What you have to do: Please reproduce the records, omitting nothing and changing nothing.

Stored entries:
· · · · ·
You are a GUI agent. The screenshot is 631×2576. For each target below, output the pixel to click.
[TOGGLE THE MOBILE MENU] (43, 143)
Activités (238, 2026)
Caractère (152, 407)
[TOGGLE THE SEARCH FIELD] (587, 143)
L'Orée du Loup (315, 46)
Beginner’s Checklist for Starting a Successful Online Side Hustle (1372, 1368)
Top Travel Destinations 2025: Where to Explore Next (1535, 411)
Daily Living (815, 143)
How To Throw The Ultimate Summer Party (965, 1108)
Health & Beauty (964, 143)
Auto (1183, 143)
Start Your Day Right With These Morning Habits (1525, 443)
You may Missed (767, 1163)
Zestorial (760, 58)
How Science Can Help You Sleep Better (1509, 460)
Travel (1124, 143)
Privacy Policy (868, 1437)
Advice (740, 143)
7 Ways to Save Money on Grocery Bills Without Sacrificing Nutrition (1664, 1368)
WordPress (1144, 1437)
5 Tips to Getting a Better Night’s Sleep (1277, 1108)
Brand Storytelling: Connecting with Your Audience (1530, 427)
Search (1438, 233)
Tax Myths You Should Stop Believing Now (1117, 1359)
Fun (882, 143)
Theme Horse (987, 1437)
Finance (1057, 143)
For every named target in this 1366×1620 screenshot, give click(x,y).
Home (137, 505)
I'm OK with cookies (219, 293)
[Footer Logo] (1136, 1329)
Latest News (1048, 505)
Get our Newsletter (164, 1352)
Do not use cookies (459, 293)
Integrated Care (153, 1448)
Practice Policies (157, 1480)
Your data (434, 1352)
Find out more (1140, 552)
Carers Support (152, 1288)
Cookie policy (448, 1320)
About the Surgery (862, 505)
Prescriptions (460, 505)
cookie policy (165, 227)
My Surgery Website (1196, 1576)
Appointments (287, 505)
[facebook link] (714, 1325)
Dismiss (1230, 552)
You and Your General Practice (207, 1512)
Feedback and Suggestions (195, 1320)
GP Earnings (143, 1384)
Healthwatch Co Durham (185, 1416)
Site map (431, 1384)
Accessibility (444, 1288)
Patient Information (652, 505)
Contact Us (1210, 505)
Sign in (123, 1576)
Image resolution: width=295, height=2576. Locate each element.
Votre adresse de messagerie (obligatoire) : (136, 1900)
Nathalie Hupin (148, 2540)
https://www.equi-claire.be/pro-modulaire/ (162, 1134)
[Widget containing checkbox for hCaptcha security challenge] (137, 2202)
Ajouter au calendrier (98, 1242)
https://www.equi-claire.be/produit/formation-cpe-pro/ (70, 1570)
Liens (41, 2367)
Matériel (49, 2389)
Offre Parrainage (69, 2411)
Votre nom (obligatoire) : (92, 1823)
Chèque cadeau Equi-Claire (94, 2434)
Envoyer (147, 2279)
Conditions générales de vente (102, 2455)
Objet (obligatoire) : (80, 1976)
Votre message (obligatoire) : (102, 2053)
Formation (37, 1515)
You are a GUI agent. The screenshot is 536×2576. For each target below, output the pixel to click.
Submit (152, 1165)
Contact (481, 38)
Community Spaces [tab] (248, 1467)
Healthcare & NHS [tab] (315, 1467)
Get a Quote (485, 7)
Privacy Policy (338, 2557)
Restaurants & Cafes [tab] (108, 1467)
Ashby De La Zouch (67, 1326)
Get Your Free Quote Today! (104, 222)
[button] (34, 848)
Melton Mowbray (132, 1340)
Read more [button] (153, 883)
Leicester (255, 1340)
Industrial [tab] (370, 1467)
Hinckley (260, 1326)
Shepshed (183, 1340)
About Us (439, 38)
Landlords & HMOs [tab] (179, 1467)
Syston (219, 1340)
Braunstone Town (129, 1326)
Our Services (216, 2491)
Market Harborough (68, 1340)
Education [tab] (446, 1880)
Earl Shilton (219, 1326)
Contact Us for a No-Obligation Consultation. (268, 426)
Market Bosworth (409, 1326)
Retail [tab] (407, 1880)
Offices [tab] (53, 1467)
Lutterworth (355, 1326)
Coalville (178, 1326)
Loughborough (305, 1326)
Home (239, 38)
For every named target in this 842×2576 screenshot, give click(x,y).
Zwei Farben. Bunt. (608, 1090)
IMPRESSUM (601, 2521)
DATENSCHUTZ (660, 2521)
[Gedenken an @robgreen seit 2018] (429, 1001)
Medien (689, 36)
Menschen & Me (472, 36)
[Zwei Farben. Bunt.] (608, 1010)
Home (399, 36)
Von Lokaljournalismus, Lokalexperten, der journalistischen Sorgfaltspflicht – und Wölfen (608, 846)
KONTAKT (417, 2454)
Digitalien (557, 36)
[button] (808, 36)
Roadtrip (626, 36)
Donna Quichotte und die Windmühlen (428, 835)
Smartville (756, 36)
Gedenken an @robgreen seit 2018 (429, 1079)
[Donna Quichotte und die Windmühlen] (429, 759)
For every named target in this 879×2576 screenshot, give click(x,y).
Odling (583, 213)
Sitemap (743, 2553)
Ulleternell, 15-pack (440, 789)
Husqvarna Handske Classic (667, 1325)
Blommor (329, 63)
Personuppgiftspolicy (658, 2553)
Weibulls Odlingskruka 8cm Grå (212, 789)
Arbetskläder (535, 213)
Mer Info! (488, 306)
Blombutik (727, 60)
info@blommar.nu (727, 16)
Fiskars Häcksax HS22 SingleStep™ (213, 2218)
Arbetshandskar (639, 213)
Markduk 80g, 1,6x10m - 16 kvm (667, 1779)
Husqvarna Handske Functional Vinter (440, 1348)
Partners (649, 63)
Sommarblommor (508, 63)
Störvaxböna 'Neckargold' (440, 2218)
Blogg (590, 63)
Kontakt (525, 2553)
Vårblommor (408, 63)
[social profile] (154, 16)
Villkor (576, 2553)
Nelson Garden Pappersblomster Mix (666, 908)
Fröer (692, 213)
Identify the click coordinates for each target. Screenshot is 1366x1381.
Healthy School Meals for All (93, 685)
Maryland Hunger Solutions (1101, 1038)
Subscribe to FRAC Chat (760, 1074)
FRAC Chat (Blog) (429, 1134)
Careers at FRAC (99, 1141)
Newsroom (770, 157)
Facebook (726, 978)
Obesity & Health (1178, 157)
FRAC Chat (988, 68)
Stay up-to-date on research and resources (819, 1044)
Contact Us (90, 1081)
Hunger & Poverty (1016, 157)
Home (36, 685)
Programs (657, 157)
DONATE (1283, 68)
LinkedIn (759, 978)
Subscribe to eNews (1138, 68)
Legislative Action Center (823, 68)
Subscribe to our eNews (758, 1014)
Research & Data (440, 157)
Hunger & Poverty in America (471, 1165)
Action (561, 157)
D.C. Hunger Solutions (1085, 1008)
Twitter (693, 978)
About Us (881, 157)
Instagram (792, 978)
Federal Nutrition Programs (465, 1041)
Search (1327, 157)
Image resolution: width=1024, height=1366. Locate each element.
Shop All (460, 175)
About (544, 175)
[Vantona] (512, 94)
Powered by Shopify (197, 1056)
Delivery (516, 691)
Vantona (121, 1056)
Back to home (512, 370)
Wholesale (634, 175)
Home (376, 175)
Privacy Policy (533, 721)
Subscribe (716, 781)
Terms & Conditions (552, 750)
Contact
· · · · ·
Result for this task:
You are a GUI agent. The screenshot is 631×2576. For each target below, output the pixel to click.
[TOGGLE THE MOBILE MENU] (43, 143)
Activités (238, 2026)
Caractère (152, 407)
[TOGGLE THE SEARCH FIELD] (587, 143)
L'Orée du Loup (315, 46)
Beginner’s Checklist for Starting a Successful Online Side Hustle (1372, 1368)
Top Travel Destinations 2025: Where to Explore Next (1535, 411)
Daily Living (815, 143)
How To Throw The Ultimate Summer Party (965, 1108)
Health & Beauty (964, 143)
Auto (1183, 143)
Start Your Day Right With These Morning Habits (1525, 443)
You may Missed (767, 1163)
Zestorial (760, 58)
How Science Can Help You Sleep Better (1509, 460)
Travel (1124, 143)
Privacy Policy (868, 1437)
Advice (740, 143)
7 Ways to Save Money on Grocery Bills Without Sacrificing Nutrition (1664, 1368)
WordPress (1144, 1437)
5 Tips to Getting a Better Night’s Sleep (1277, 1108)
Brand Storytelling: Connecting with Your Audience (1530, 427)
Search (1438, 233)
Tax Myths You Should Stop Believing Now (1117, 1359)
Fun (882, 143)
Theme Horse (987, 1437)
Finance (1057, 143)
For every named target in this 1366×1620 screenshot, give click(x,y).
Home (137, 505)
I'm OK with cookies (219, 293)
[Footer Logo] (1136, 1329)
Latest News (1048, 505)
Get our Newsletter (164, 1352)
Do not use cookies (459, 293)
Integrated Care (153, 1448)
Practice Policies (157, 1480)
Your data (434, 1352)
Find out more (1140, 552)
Carers Support (152, 1288)
Cookie policy (448, 1320)
About the Surgery (862, 505)
Prescriptions (460, 505)
cookie policy (165, 227)
My Surgery Website (1196, 1576)
Appointments (287, 505)
[facebook link] (714, 1325)
Dismiss (1230, 552)
You and Your General Practice (207, 1512)
Feedback and Suggestions (195, 1320)
GP Earnings (143, 1384)
Healthwatch Co Durham (185, 1416)
Site map (431, 1384)
Accessibility (444, 1288)
Patient Information (652, 505)
Contact Us (1210, 505)
Sign in (123, 1576)
Image resolution: width=295, height=2576. Locate each element.
Votre adresse de messagerie (obligatoire) : (136, 1900)
Nathalie Hupin (148, 2540)
https://www.equi-claire.be/pro-modulaire/ (162, 1134)
[Widget containing checkbox for hCaptcha security challenge] (137, 2202)
Ajouter au calendrier (98, 1242)
https://www.equi-claire.be/produit/formation-cpe-pro/ (70, 1570)
Liens (41, 2367)
Matériel (49, 2389)
Offre Parrainage (69, 2411)
Votre nom (obligatoire) : (92, 1823)
Chèque cadeau Equi-Claire (94, 2434)
Envoyer (147, 2279)
Conditions générales de vente (102, 2455)
Objet (obligatoire) : (80, 1976)
Votre message (obligatoire) : (102, 2053)
Formation (37, 1515)
You are a GUI agent. The screenshot is 536×2576. For each target below, output the pixel to click.
Submit (152, 1165)
Contact (481, 38)
Community Spaces [tab] (248, 1467)
Healthcare & NHS [tab] (315, 1467)
Get a Quote (485, 7)
Privacy Policy (338, 2557)
Restaurants & Cafes [tab] (108, 1467)
Ashby De La Zouch (67, 1326)
Get Your Free Quote Today! (104, 222)
[button] (34, 848)
Melton Mowbray (132, 1340)
Read more [button] (153, 883)
Leicester (255, 1340)
Industrial [tab] (370, 1467)
Hinckley (260, 1326)
Shepshed (183, 1340)
About Us (439, 38)
Landlords & HMOs [tab] (179, 1467)
Syston (219, 1340)
Braunstone Town (129, 1326)
Our Services (216, 2491)
Market Harborough (68, 1340)
Education [tab] (446, 1880)
Earl Shilton (219, 1326)
Contact Us for a No-Obligation Consultation. (268, 426)
Market Bosworth (409, 1326)
Retail [tab] (407, 1880)
Offices [tab] (53, 1467)
Lutterworth (355, 1326)
Coalville (178, 1326)
Loughborough (305, 1326)
Home (239, 38)
For every named target in this 842×2576 screenshot, give click(x,y).
Zwei Farben. Bunt. (608, 1090)
IMPRESSUM (601, 2521)
DATENSCHUTZ (660, 2521)
[Gedenken an @robgreen seit 2018] (429, 1001)
Medien (689, 36)
Menschen & Me (472, 36)
[Zwei Farben. Bunt.] (608, 1010)
Home (399, 36)
Von Lokaljournalismus, Lokalexperten, der journalistischen Sorgfaltspflicht – und Wölfen (608, 846)
KONTAKT (417, 2454)
Digitalien (557, 36)
[button] (808, 36)
Roadtrip (626, 36)
Donna Quichotte und die Windmühlen (428, 835)
Smartville (756, 36)
Gedenken an @robgreen seit 2018 (429, 1079)
[Donna Quichotte und die Windmühlen] (429, 759)
For every named target in this 879×2576 screenshot, give click(x,y).
Odling (583, 213)
Sitemap (743, 2553)
Ulleternell, 15-pack (440, 789)
Husqvarna Handske Classic (667, 1325)
Blommor (329, 63)
Personuppgiftspolicy (658, 2553)
Weibulls Odlingskruka 8cm Grå (212, 789)
Arbetskläder (535, 213)
Mer Info! (488, 306)
Blombutik (727, 60)
info@blommar.nu (727, 16)
Fiskars Häcksax HS22 SingleStep™ (213, 2218)
Arbetshandskar (639, 213)
Markduk 80g, 1,6x10m - 16 kvm (667, 1779)
Husqvarna Handske Functional Vinter (440, 1348)
Partners (649, 63)
Sommarblommor (508, 63)
Störvaxböna 'Neckargold' (440, 2218)
Blogg (590, 63)
Kontakt (525, 2553)
Vårblommor (408, 63)
[social profile] (154, 16)
Villkor (576, 2553)
Nelson Garden Pappersblomster Mix (666, 908)
Fröer (692, 213)
Identify the click coordinates for each target. Screenshot is 1366x1381.
Healthy School Meals for All (93, 685)
Maryland Hunger Solutions (1101, 1038)
Subscribe to FRAC Chat (760, 1074)
FRAC Chat (Blog) (429, 1134)
Careers at FRAC (99, 1141)
Newsroom (770, 157)
Facebook (726, 978)
Obesity & Health (1178, 157)
FRAC Chat (988, 68)
Stay up-to-date on research and resources (819, 1044)
Contact Us (90, 1081)
Hunger & Poverty (1016, 157)
Home (36, 685)
Programs (657, 157)
DONATE (1283, 68)
LinkedIn (759, 978)
Subscribe to eNews (1138, 68)
Legislative Action Center (823, 68)
Subscribe to our eNews (758, 1014)
Research & Data (440, 157)
Hunger & Poverty in America (471, 1165)
Action (561, 157)
D.C. Hunger Solutions (1085, 1008)
Twitter (693, 978)
About Us (881, 157)
Instagram (792, 978)
Federal Nutrition Programs (465, 1041)
Search (1327, 157)
Image resolution: width=1024, height=1366. Locate each element.
Shop All (460, 175)
About (544, 175)
[Vantona] (512, 94)
Powered by Shopify (197, 1056)
Delivery (516, 691)
Vantona (121, 1056)
Back to home (512, 370)
Wholesale (634, 175)
Home (376, 175)
Privacy Policy (533, 721)
Subscribe (716, 781)
Terms & Conditions (552, 750)
Contact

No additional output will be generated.